Required tasks:
- a) In the passage on packaging retroviruses, at what temperature was the filtered virus-containing medium stored?
- b) From the passage on packaging retroviruses, reproduce everything from "Packaging of retroviruses" down to "infected cell lines.".

Selected excerpt:
--------------------------------
Packaging of retroviruses and infection of A549 cells

The retroviral packaging cell line am12 was transfected with 20 µg of each vector plasmid by calcium phosphate precipitation and selected in 1.25 µg/mL puromycin for 20 days. The colonies were pooled to generate a retrovirus‐producing cell line. At confluence, the culture medium was replaced with 50% of the standard volume. Twenty‐four hours later, the virus‐containing medium was filtered through a 0.45‐µm filter and stored at −70°C. For infection, A549 cells were exposed to the virus for 4 h in the presence of 8 µg/mL polybrene in a serum‐free medium. After 48 h cells were selected with 3.5 µg/mL puromycin and resistant colonies pooled to generate stable infected cell lines.
--------------------------------
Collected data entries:
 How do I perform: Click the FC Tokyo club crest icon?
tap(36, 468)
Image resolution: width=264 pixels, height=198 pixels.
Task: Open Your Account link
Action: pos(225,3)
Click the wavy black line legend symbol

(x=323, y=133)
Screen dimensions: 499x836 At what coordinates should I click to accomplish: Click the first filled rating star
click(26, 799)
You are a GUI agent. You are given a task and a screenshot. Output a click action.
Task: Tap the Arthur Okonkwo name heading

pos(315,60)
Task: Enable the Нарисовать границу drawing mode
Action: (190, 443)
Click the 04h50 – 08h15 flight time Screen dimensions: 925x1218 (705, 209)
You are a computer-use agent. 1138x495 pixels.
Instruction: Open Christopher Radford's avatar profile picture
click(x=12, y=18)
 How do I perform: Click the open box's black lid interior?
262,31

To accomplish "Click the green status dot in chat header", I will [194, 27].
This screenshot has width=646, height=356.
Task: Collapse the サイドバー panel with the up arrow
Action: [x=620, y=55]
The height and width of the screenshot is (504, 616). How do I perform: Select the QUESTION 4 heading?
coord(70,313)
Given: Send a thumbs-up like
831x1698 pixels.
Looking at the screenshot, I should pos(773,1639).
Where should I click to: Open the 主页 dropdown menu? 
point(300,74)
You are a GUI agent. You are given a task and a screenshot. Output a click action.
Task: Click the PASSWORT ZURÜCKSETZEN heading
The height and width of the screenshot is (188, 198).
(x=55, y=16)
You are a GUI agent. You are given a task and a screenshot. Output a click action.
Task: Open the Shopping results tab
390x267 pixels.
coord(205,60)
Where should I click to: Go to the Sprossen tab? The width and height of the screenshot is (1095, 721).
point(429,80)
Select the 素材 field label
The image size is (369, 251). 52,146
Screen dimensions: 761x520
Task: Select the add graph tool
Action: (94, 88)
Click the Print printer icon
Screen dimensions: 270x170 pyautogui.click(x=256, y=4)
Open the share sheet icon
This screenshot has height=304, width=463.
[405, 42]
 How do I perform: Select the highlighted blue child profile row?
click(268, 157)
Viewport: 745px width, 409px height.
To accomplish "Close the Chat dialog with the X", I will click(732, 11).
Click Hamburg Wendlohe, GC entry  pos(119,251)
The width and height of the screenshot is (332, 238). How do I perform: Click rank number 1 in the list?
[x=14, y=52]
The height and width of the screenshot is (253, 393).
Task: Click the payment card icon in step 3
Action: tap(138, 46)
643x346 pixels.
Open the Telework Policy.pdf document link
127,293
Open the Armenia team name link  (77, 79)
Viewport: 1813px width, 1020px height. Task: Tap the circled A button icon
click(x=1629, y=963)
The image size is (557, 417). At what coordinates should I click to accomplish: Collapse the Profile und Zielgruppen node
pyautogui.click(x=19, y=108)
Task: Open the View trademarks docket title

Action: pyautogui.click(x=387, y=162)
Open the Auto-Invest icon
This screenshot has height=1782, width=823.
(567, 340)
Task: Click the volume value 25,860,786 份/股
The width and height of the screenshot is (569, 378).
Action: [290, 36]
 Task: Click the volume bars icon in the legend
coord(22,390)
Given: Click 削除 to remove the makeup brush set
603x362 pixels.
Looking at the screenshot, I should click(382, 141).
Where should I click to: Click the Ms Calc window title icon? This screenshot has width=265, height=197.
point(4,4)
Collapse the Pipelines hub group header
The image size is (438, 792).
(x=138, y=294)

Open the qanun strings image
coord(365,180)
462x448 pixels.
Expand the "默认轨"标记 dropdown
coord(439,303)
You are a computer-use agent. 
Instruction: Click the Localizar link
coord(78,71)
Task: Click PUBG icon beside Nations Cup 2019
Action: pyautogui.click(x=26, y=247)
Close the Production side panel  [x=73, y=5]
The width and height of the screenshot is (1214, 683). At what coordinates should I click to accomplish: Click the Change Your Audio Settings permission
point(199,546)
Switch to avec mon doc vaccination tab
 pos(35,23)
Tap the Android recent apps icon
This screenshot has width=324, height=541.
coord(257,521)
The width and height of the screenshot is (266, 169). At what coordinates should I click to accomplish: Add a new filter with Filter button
--------------------------------
Response list:
- a) −70°C

- b)
Packaging of retroviruses and infection of A549 cells

The retroviral packaging cell line am12 was transfected with 20 µg of each vector plasmid by calcium phosphate precipitation and selected in 1.25 µg/mL puromycin for 20 days. The colonies were pooled to generate a retrovirus‐producing cell line. At confluence, the culture medium was replaced with 50% of the standard volume. Twenty‐four hours later, the virus‐containing medium was filtered through a 0.45‐µm filter and stored at −70°C. For infection, A549 cells were exposed to the virus for 4 h in the presence of 8 µg/mL polybrene in a serum‐free medium. After 48 h cells were selected with 3.5 µg/mL puromycin and resistant colonies pooled to generate stable infected cell lines.